A woman wearing a surgical mask in a bid to protect herself from severe acute respiratory syndrome, or SARS, prays in Taipei's Lungshan Temple on Wednesday.

PHOTO: AP

China Airlines Co (中華航空) axed nearly 20 percent of its daily flights to Hong Kong yesterday after passengers aborted travel there because of the recent outbreak of severe acute respiratory syndrome (SARS).

Taiwan's largest carrier, which operates 16 flights every day to Hong Kong, cancelled three Taiwan-Hong Kong flights yesterday according to Joseph Wu (武志厚), a public relations official at China Airlines.

Future flights cancellations will be determined by daily demand, Wu said.

Spokesperson Roger Han (韓梁中) said the carrier would cancel flights timed close together to minimize customer inconvenience.

He added that while the airline would try to notify passengers of any cancellations, he urged them to contact the airline or check the China Airlines Web site for scheduling changes.

At EVA Airways Corp (長榮航空), the nation's second-largest air carrier, the killer disease has led to a 20 percent decline in passenger traffic to Hong Kong.

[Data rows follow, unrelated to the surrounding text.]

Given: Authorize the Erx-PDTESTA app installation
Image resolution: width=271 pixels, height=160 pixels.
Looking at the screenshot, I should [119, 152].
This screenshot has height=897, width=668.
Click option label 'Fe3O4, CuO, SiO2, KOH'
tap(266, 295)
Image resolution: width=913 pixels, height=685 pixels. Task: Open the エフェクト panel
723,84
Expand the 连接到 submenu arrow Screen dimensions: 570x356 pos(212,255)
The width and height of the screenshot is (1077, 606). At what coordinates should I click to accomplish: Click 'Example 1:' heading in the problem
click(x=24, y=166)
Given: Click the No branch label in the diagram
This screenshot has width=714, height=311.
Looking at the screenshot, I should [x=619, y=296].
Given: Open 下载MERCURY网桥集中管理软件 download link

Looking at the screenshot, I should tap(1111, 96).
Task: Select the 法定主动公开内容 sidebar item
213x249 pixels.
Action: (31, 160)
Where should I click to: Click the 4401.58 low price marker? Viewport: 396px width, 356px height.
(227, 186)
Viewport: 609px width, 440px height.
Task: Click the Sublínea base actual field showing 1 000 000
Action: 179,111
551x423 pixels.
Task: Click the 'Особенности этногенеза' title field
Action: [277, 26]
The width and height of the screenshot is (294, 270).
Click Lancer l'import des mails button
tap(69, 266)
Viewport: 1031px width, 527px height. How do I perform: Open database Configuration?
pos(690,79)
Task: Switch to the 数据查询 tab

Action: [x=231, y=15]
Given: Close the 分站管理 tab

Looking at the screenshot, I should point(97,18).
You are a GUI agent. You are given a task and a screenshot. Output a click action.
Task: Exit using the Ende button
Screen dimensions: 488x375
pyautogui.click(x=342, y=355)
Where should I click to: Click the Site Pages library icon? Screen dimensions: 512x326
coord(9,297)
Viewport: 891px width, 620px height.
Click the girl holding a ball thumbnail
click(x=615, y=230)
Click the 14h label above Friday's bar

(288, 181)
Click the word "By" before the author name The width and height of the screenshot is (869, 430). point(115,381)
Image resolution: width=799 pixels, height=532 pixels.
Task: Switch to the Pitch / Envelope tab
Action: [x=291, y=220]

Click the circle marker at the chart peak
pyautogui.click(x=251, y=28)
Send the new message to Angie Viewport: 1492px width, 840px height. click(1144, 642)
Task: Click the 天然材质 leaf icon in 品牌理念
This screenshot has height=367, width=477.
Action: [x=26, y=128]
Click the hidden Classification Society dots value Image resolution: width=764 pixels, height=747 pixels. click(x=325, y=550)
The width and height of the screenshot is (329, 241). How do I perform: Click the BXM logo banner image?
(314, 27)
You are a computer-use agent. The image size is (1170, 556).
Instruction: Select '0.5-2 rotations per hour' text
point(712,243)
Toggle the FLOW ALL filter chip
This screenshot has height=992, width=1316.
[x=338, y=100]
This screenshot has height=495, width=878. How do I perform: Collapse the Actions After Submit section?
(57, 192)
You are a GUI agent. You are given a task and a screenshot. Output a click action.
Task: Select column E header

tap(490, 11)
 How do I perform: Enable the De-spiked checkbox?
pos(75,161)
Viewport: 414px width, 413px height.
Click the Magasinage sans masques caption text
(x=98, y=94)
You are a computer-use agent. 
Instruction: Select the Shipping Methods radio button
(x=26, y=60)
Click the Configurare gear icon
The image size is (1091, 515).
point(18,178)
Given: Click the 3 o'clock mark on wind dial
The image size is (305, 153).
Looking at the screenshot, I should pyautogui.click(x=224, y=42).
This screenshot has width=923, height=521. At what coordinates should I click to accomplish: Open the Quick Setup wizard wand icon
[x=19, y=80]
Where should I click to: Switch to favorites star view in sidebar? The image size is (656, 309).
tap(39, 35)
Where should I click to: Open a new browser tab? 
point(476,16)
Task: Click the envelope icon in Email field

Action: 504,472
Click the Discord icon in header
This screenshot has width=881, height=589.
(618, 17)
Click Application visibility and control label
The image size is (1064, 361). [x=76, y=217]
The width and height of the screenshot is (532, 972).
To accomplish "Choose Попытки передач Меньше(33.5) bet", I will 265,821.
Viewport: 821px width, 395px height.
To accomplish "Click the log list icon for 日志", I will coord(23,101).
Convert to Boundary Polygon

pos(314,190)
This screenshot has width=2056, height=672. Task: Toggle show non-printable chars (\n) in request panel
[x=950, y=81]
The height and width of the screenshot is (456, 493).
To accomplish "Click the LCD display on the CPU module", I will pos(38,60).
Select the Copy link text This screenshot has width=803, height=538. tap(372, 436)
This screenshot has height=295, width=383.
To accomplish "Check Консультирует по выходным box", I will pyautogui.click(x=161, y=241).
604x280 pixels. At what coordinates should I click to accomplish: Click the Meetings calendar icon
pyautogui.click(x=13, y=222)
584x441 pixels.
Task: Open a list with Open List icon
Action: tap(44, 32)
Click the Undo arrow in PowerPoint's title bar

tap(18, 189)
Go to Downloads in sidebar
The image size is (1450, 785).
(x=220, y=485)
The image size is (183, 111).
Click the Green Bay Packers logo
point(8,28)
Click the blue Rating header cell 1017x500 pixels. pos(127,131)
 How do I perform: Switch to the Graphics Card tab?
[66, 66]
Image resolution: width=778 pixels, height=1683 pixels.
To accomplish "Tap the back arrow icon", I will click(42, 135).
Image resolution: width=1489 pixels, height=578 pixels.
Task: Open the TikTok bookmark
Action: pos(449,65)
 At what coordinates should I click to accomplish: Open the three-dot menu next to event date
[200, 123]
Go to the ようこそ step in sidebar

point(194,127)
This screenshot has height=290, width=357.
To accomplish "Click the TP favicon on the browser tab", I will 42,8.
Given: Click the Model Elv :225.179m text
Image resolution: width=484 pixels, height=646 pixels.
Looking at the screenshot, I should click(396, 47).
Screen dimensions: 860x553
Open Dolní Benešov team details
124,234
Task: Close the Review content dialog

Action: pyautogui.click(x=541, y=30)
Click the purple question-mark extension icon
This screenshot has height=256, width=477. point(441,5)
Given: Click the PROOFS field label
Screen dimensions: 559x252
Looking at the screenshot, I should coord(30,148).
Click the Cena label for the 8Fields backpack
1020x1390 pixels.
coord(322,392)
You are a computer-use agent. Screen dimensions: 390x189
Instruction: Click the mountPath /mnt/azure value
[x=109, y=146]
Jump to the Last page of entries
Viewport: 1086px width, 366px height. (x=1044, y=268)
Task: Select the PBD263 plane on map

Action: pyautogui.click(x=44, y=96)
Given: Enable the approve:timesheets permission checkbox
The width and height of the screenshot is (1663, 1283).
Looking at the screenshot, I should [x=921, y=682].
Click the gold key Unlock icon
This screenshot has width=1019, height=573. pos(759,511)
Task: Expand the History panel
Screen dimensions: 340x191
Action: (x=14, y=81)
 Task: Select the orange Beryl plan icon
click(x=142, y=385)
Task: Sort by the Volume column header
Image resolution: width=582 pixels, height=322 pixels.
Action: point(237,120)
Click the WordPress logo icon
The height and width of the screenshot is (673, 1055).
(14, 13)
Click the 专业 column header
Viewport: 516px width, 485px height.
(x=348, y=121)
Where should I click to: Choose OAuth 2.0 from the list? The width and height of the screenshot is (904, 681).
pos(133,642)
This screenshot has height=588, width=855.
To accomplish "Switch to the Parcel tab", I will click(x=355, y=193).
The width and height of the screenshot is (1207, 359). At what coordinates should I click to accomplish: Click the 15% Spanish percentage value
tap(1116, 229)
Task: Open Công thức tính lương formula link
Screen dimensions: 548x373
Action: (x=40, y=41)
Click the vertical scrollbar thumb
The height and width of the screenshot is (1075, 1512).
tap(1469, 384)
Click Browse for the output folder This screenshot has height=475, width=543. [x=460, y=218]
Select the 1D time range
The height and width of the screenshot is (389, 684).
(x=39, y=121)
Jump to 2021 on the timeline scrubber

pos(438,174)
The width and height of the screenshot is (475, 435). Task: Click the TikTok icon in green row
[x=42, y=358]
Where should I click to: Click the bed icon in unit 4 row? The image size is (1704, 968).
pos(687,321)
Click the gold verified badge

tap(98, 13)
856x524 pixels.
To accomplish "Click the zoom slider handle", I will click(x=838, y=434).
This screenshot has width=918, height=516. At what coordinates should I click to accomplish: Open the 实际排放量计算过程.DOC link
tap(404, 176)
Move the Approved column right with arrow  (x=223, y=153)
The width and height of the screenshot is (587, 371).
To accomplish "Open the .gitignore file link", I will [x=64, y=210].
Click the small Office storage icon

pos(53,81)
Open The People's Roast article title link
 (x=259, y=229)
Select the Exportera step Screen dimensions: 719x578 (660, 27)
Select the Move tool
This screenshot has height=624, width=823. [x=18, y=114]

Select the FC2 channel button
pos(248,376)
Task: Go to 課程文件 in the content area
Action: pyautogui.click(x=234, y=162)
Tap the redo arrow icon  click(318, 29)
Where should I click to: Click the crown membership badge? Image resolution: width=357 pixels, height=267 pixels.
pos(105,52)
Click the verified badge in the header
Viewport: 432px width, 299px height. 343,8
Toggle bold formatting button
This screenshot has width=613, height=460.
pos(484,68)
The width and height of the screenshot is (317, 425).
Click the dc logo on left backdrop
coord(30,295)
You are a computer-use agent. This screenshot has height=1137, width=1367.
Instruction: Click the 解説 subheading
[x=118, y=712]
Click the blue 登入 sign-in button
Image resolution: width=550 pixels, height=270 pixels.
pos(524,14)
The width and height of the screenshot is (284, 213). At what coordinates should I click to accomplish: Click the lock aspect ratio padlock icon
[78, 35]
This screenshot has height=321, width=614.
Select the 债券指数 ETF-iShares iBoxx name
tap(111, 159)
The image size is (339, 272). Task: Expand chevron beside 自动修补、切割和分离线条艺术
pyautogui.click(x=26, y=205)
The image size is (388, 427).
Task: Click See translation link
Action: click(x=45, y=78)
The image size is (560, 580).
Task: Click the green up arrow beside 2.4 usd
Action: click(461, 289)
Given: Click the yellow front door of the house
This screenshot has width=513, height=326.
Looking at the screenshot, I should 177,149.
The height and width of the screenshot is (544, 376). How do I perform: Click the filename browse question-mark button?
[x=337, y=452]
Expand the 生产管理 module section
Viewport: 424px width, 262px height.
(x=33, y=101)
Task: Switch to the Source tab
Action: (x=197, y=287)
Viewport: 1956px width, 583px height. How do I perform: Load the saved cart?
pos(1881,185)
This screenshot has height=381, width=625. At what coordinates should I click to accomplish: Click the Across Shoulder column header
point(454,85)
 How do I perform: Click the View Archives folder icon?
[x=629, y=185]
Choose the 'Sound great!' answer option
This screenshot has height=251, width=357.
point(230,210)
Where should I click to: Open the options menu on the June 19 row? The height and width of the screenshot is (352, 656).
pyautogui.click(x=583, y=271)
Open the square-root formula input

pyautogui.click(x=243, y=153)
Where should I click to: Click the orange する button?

"We are now filling only 50 to 60 percent of seats on flights between Taipei and Hong Kong, while the occupancy rate is usually around 80 percent," EVA spokesman Nieh Kuo-wei (聶國維) said yesterday. "The disease has had a serious effect on local airlines, [which fly between Taiwan and Hong Kong]."

Nieh said that EVA flies to Hong Kong 40 times per week and may consider reducing flight numbers if the occupancy rate continues to drop.

The disease will weigh heavier on China Airlines than the war in Iraq after the World Health Organization on Wednesday warned travelers to steer clear of southern China and Hong Kong, Taiwan Rating Corp (台灣信評), a local arm of Standard & Poor's, said in a statement on Wednesday.

"Demand for air travel will decline and China Airlines' overall performance is likely to weaken in the near term ...," it said.

China Airlines shares dropped NT$0.05, or 0.1 percent, to close at NT$12 on the TAIEX yesterday.

Meanwhile, local companies, that operate across the Taiwan Strait, are continuing to implement their contingency plans to stymie the spread of SARS from China-based employees.

Compal Electronics Inc (仁寶) has put a ban on returning trips of China-based employees since mid March, a company executive, who refused to be identified, said yesterday.

According to the executive, the company's China-based employees are given nine days leave every two months to return home. But since the disease broke out in March, employees have been advised to spend vacation time elsewhere. Local employees, moreover, are restricted from making unnecessary business trips to China. If trips are made to China or foreign countries, staff have been advised to wear masks and avoid stopovers in Hong Kong.

Compal, moreover, disinfected 11 floors at its Taipei-based headquarters in late March.

Adopting a similar plan, Alex Hsu (徐信群), senior vice president of Inventec Corp (英業達), said that the company strictly demanded returning employees to take five days leave, two of which are paid, to make sure no transmissions of the disease are made to the Taipei office. Returning employees are required to wear surgical masks in the Taipei office for a period of two weeks, Hsu said.

Giant Manufacturing Co (巨大機械) gave away free masks and bottles of disinfectant to all employees, to keep its working environment virus-free.